Exercise objective: In the data below, find each line containing the string "Picnic" and return it.
---------- Entries shown ----------
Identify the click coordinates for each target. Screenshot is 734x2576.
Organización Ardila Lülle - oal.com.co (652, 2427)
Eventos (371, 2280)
----------
---------- Entries shown ----------
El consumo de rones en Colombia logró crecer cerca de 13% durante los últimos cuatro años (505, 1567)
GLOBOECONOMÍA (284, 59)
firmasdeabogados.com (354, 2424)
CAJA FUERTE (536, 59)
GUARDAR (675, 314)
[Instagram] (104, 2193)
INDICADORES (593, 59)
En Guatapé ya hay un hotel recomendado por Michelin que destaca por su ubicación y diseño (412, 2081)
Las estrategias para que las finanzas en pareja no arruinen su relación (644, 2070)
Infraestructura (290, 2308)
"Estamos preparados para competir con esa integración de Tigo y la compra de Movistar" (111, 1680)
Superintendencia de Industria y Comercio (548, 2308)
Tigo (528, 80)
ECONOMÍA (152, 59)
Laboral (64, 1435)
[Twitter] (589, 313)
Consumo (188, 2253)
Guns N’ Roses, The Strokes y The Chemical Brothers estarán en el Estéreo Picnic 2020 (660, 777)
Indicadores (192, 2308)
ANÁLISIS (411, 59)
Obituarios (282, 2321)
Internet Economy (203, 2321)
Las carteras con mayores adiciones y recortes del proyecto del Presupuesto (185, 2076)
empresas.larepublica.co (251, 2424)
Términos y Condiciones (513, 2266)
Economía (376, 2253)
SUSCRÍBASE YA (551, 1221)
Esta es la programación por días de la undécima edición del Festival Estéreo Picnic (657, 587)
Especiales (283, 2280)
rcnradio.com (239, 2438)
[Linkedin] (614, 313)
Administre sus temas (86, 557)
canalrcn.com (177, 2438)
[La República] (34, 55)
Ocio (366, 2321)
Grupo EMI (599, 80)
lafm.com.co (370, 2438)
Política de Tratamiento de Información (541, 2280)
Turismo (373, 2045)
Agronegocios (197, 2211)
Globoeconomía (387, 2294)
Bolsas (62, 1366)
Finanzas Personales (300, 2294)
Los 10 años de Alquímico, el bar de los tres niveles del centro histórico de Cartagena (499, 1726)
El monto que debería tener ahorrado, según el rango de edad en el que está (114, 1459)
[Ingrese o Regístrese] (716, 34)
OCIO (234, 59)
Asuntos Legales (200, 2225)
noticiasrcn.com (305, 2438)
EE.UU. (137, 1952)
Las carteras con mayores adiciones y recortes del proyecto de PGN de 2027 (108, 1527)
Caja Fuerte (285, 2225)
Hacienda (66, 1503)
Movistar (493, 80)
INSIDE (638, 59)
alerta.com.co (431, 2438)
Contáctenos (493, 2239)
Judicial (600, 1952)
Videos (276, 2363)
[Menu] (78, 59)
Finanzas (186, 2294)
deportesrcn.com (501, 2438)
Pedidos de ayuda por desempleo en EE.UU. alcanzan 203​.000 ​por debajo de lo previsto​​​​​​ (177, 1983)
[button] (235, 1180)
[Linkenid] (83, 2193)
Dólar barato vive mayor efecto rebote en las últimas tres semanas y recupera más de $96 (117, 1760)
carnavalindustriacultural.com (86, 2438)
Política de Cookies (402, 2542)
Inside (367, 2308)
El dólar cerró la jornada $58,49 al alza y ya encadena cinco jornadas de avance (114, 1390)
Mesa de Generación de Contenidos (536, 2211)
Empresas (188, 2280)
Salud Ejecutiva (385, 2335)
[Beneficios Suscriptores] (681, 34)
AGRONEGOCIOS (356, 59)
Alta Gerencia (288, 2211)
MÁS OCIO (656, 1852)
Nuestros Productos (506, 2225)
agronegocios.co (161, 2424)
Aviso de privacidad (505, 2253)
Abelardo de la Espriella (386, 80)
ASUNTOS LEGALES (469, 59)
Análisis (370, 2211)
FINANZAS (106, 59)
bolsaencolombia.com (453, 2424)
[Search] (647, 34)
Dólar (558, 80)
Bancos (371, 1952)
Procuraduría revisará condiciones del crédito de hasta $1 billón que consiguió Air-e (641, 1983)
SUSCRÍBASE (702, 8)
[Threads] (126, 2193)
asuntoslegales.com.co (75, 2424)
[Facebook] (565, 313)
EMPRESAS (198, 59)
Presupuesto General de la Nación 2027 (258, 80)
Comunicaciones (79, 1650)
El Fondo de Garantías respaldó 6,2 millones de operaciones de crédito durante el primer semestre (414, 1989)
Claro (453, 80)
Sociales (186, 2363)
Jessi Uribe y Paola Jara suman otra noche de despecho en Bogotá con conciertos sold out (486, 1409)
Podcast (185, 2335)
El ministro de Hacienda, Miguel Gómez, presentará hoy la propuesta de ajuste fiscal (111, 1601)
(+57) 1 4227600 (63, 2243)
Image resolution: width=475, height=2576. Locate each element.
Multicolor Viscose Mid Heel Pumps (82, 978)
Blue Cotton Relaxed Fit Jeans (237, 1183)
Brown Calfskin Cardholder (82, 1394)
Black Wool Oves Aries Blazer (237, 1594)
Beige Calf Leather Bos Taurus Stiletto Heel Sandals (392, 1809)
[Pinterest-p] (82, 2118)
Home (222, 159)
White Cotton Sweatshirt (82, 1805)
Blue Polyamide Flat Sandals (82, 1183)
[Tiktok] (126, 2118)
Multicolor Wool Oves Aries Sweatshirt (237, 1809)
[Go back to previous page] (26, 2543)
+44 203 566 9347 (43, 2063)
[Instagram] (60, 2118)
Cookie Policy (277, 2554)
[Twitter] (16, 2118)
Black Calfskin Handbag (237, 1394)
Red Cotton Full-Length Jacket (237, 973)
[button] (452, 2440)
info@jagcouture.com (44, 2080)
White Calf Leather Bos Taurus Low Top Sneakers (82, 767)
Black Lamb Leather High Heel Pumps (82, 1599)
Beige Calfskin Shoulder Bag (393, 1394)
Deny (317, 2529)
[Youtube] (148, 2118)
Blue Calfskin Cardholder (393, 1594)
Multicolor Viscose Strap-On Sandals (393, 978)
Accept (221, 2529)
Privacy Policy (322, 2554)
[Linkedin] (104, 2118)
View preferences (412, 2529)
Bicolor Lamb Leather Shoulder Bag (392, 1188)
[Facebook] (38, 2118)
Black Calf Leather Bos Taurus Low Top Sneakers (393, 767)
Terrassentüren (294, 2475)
----------
---------- Entries shown ----------
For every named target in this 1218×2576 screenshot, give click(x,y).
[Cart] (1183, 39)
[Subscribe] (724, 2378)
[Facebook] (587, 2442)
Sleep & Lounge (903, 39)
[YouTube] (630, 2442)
----------
Response below:
Guns N’ Roses, The Strokes y The Chemical Brothers estarán en el Estéreo Picnic 2020 (660, 777)
Esta es la programación por días de la undécima edición del Festival Estéreo Picnic (657, 587)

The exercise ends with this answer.